Artık, ortaokul eğitiminin, ilkokulda verilen bilgilerin; lise eğitiminin de ortaokulda verilen bilgilerin tekrarından ibaret olduğu 12 yıllık zorunlu eğitim süresince (18 yaşına kadar) sistemde kalan öğrenci; genelde bir yüksek liseden farkı olmayan üniversiteye giremediği veya üniversite sonrası işsiz kaldığı takdirde başka bir meslek, zanaat veya beceri kazanma fırsatını da kaybetmektedir.
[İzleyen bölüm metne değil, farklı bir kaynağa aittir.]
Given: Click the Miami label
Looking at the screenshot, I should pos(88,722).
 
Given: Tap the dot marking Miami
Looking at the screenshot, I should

Sonuçta üniversite mezuniyeti ve yüksek lisansla birlikte 22-24 yaşına kadar süren bu “zaman ve mekân bağımlı” aşamalar, insan gücü kaynağımızın, beceri ve yeteneklerine göre uygun yaş aralıklarında, uygun alanlara yönlendirilmesini engelliyor.
Düşünün; ülkenin mevcut ekonomik kalkınma ve teknolojik gelişmişlik düzeyi, üretim modeli ve sanayi altyapısı; sizden üniversite mezunu istemediği halde siz habire üniversite mezunu yetiştiriyorsunuz. İş ve ticaret hayatı ve üretim sektörleri, sizden ara insan gücü, zanaat ve beceri sahibi kalifiye eleman yetiştirmenizi istiyor; siz aksine her yıl ellerine üniversite diploması verdiğiniz milyonlarca genci, işsizler kervanına katıyorsunuz.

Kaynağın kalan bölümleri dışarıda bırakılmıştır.